Based on the reported unitranche pricing of benchmark plus 575 bps, we’re talking >11% coupon and debt service approaching 80% of EBITDA. Luckily classifieds, like solid enterprise software businesses, have strong cash flow conversion!
Why all the M&A in the first place?
Let’s start with the reasons why investors like online classifieds:
Strong underlying growth – ad budgets shifting towards online
High degree of operating leverage and therefore robust cash flow generation
Structurally, the industry lends itself well to consolidation. The underlying product is more or less the same everywhere, which allows to standardise processes and achieve economies of scale around overheads, procurement and marketing. And yet there is a high degree of geographic and industry fragmentation owing to how individual brands were built up. Used-car and property classifieds have very different unit economics, transaction frequency etc., which limits opportunity for horizontal expansion. More on that later.
Being dominant pays off. To quote JP Morgan Equity Research, “the sector has seen the rise of dominant market leaders in their countries/verticals. The virtuous cycle (more visitors on the site driving inventory on the site which again drives more visitors) has resulted in increasing barriers to entry, strong pricing power for established players and strong EBITDA growth.
Conversely, in challenging market conditions, protecting and / or increasing ARPA is difficult for all but the most dominant players.
Who’s been buying?
M&A activity has been led both by strategics (Adevinta/eBay, Schibsted/Oikotie) and private equity (Silverlake/Zoopla, KKR/Springer, H&F/AutoScout, Permira/Adevinta, Apax/Baltic Classifieds Group, EQT/idealista). The PE backed Axel Springer has been bulking up its property classifieds business AVIV in preparation for an eventual spin-off.
Finally, Naspers and Digital Classifieds Group have pursued roll-up strategy in emerging markets, in EMEA/LatAm and APAC, respectively.
Are there synergies?
Absolutely – in the landmark Adevinta / eBay Classifieds transaction, about one-quarter of the estimated synergies were attributed to revenues / cross-sell and the remaining three-quarters to costs. Which corresponds to c.2% of pro forma revenue and c.8% pro forma opex.

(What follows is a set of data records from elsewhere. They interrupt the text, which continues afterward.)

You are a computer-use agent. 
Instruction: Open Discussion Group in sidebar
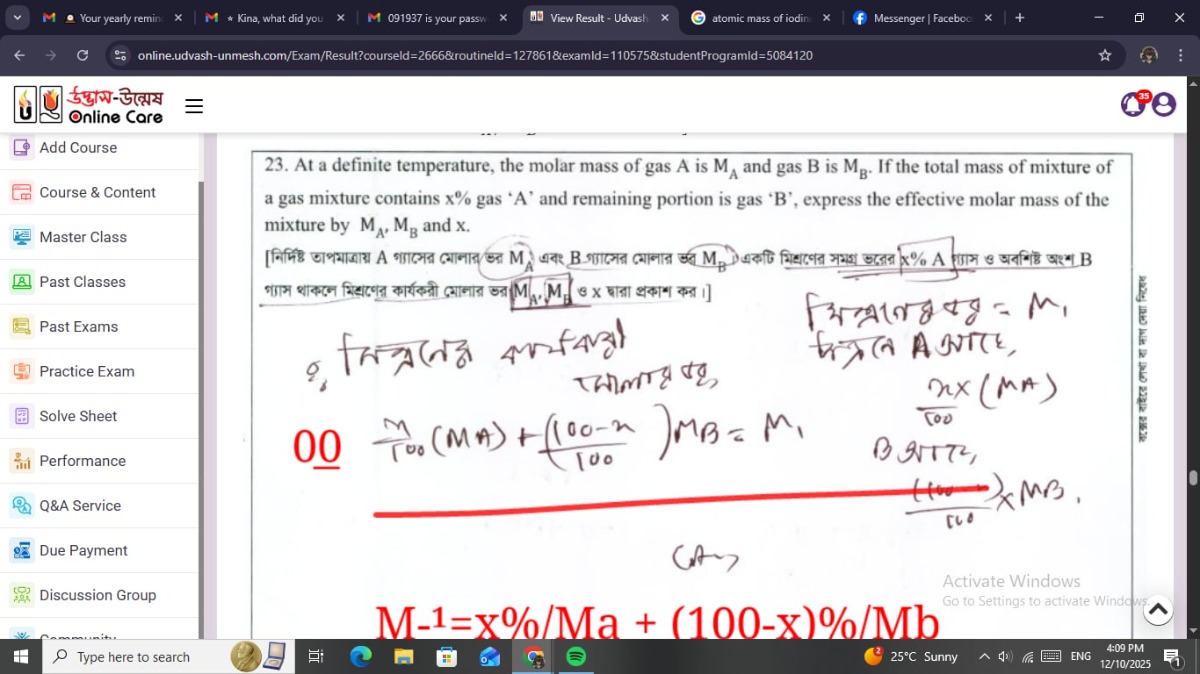[x=97, y=595]
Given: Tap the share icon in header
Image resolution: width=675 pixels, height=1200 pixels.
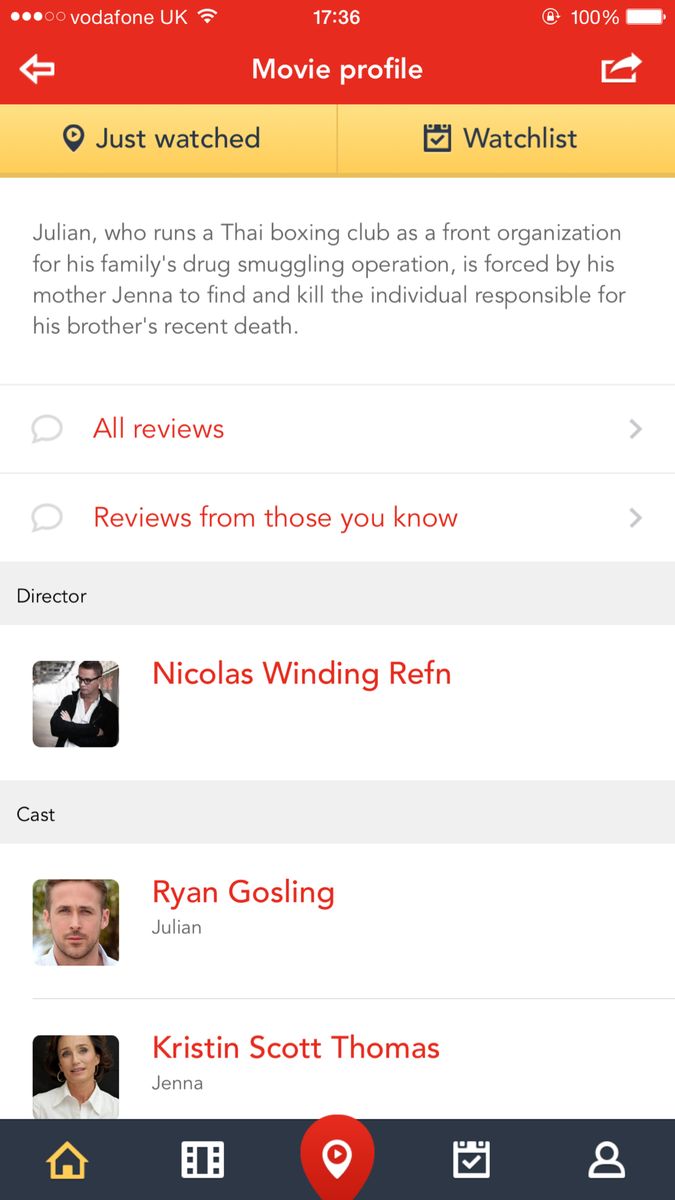Looking at the screenshot, I should point(620,68).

Similarly to software rollups though, revenue synergies in horizontal platforms, such as Adevinta, have proven to be elusive.
Aside from the low-hanging fruit like embedded finance (e.g. mortgages for homeseekers or loans/finance options for car buyers), synergies between the property/car/recruitment or generalist vertical have proved to be rather low.
For example, post its acquisition by private equity firm Silver Lake, Zoopla decided to operationally split its property business from other Verticals.
Expect to see more divestments out of classifieds portals to strategics and PE firms, as they rationalise portfolios. Naspers exiting the perennially underperforming OLX business is one example. Plenty to come out of Adevinta too.
On the other hand, a number of larger businesses could (re-)IPO in the next 3-5 years – should the markets be conducive.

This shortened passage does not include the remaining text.